Pointing records for text and elements:
>> Begin

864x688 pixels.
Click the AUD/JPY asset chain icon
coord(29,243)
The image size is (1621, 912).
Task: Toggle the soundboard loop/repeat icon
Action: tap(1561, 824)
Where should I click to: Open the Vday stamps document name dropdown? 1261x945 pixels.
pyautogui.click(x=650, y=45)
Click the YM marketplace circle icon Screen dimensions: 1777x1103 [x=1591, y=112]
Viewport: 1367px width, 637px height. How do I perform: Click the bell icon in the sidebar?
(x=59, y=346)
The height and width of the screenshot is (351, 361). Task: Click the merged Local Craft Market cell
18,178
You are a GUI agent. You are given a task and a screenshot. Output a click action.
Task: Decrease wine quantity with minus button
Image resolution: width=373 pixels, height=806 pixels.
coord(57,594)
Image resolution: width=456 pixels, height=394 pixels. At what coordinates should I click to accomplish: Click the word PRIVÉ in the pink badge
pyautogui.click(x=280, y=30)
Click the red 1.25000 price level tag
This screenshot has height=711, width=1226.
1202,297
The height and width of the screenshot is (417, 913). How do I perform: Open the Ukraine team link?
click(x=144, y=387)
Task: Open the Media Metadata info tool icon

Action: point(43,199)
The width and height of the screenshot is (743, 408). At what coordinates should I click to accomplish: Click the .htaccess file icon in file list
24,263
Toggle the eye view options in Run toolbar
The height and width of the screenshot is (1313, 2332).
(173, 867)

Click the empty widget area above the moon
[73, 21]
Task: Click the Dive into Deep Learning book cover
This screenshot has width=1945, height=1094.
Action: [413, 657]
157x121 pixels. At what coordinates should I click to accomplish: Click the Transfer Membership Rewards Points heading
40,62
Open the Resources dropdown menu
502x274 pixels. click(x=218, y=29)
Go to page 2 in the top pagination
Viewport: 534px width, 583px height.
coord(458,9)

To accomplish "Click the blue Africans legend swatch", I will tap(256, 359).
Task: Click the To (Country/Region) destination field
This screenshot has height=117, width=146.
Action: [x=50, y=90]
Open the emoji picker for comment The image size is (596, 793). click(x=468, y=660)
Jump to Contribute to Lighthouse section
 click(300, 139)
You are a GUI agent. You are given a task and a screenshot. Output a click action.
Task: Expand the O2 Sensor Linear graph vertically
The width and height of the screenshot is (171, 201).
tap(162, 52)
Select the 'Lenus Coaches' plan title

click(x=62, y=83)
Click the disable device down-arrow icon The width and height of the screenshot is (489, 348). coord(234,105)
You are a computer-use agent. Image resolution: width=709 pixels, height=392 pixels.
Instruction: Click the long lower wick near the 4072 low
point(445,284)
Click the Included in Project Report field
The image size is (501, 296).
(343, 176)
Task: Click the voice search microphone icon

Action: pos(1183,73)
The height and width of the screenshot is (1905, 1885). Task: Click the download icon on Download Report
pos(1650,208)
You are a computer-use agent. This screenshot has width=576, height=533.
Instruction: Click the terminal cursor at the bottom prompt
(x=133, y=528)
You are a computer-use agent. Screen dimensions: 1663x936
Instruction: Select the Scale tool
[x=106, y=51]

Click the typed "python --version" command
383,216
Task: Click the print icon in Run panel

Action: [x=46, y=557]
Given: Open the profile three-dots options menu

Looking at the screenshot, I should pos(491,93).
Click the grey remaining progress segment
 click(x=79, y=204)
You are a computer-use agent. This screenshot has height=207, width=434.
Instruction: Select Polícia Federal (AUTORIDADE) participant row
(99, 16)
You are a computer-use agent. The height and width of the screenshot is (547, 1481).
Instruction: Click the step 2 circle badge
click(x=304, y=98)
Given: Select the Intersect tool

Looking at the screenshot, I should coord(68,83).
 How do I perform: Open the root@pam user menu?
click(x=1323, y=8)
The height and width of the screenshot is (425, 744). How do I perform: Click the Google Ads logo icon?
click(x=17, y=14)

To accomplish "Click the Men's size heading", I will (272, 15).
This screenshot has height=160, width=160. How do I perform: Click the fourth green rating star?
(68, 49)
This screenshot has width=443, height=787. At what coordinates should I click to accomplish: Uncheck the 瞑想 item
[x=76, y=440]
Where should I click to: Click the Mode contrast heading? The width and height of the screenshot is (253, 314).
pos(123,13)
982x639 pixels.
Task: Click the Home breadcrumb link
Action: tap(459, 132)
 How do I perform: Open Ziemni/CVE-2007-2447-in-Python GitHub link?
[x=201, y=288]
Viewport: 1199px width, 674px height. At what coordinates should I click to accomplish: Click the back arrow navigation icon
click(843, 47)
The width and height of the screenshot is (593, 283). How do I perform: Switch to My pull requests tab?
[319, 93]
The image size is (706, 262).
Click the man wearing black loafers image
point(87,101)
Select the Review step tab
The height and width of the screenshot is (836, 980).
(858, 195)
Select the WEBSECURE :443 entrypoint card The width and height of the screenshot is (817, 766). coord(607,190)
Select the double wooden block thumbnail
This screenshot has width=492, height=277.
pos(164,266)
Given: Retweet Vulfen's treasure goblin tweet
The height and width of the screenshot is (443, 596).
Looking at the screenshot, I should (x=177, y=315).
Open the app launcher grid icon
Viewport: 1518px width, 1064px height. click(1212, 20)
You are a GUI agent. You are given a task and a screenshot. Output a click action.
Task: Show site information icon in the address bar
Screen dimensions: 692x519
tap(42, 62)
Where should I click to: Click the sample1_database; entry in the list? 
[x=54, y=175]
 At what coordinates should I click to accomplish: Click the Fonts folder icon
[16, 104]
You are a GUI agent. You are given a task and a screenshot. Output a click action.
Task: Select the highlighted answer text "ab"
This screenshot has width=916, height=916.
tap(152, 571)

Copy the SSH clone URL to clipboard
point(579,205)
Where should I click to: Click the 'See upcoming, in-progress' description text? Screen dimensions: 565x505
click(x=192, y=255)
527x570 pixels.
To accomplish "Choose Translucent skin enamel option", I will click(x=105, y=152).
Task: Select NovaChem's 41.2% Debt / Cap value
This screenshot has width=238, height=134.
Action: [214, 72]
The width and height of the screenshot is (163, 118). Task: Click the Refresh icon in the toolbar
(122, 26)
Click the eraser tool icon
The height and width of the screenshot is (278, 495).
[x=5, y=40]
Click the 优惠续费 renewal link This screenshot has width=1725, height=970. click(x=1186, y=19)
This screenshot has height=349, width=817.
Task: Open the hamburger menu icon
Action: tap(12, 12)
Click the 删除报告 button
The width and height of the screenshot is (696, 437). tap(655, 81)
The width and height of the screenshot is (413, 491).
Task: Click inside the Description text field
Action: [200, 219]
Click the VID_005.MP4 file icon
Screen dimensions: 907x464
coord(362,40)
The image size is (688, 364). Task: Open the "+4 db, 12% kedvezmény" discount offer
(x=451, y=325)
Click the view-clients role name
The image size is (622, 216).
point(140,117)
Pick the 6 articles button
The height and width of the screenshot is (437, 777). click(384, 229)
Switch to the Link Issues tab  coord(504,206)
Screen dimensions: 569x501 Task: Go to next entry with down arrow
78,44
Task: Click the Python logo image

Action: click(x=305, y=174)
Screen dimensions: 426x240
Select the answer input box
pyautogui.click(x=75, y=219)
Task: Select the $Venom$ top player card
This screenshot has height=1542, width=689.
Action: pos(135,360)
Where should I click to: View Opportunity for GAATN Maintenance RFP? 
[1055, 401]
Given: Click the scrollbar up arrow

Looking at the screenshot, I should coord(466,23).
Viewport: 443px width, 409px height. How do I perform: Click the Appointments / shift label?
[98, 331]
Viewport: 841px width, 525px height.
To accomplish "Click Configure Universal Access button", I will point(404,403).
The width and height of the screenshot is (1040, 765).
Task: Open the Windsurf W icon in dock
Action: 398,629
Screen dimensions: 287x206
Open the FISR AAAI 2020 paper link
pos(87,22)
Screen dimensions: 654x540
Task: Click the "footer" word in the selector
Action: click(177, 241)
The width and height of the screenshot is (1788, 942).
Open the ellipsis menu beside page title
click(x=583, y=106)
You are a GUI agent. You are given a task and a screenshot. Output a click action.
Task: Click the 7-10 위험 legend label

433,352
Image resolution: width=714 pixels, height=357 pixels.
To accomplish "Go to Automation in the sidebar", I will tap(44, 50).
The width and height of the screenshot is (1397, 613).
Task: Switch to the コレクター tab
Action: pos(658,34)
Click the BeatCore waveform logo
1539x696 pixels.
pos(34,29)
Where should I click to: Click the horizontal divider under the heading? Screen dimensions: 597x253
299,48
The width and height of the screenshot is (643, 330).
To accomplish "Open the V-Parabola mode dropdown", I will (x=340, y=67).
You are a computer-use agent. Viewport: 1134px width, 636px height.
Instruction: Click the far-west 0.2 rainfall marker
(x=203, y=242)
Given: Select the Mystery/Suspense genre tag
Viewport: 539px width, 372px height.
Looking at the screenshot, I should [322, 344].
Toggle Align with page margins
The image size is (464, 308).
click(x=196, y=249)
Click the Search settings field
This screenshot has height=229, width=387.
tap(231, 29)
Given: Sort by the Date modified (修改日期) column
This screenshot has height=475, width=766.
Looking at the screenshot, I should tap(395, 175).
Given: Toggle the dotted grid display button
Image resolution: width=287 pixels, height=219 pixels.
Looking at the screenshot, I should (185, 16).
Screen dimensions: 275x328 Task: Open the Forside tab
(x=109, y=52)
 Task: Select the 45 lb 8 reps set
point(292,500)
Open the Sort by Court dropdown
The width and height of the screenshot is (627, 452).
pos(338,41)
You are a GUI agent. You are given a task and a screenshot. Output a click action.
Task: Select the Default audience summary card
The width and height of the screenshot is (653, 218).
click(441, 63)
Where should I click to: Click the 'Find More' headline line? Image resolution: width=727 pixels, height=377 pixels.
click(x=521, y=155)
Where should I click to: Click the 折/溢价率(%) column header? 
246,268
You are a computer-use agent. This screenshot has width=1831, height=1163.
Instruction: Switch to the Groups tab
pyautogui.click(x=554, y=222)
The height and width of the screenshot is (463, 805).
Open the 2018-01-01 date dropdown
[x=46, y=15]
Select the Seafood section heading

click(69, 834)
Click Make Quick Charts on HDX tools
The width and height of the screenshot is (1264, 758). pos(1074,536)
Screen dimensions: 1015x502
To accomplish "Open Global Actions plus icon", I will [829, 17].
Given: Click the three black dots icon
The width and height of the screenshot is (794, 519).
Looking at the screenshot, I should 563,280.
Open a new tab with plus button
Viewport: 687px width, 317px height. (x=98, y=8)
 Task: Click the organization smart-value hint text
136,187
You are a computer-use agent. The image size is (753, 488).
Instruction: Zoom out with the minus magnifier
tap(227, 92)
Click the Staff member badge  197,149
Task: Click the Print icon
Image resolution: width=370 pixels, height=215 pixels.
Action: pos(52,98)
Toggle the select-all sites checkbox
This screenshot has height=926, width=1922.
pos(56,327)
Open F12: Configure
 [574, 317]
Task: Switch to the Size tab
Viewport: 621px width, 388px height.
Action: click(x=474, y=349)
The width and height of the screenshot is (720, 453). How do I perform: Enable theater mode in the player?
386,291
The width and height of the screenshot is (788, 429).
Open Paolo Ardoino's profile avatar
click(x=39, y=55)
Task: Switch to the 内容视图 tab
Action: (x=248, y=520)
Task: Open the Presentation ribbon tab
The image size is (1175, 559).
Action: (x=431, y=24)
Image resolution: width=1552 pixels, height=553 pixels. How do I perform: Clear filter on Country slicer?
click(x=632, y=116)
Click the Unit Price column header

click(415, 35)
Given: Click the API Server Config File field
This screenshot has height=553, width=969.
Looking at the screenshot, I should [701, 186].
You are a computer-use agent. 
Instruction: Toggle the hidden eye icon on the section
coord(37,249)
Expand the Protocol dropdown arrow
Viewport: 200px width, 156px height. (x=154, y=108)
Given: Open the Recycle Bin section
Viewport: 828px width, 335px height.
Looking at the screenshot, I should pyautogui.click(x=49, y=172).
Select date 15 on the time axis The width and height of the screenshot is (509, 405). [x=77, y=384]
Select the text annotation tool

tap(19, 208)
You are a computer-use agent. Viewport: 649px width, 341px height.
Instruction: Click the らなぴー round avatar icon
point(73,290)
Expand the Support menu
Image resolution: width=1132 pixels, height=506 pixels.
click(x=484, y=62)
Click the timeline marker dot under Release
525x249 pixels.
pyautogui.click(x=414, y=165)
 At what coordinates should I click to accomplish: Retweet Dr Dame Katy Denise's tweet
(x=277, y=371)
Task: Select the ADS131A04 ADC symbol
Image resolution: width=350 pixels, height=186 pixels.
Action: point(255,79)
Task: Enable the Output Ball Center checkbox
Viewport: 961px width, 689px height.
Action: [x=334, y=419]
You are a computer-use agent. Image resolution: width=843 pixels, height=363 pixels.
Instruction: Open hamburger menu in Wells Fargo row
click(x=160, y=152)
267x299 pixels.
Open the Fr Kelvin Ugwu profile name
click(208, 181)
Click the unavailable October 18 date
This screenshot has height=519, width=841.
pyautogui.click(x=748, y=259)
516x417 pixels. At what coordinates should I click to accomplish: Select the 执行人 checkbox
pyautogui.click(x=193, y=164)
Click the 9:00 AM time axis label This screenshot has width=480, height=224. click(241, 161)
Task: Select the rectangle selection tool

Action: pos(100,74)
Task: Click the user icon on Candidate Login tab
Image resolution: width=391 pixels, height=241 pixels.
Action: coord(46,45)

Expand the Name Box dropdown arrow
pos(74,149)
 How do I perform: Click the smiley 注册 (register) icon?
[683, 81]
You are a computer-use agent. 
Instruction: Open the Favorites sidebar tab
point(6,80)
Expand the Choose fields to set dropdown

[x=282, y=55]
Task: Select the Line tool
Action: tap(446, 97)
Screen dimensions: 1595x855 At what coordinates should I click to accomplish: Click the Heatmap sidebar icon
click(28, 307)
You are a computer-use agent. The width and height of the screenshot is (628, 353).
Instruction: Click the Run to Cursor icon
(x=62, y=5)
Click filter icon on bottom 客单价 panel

>> End

WHAT IS REQUIRED >>
Pull out every line of the data above that contains the word "card", and copy each of those lines in full.

WRITTEN RESPONSE >>
Select the WEBSECURE :443 entrypoint card The width and height of the screenshot is (817, 766). coord(607,190)
Task: Select the $Venom$ top player card
Task: Select the Default audience summary card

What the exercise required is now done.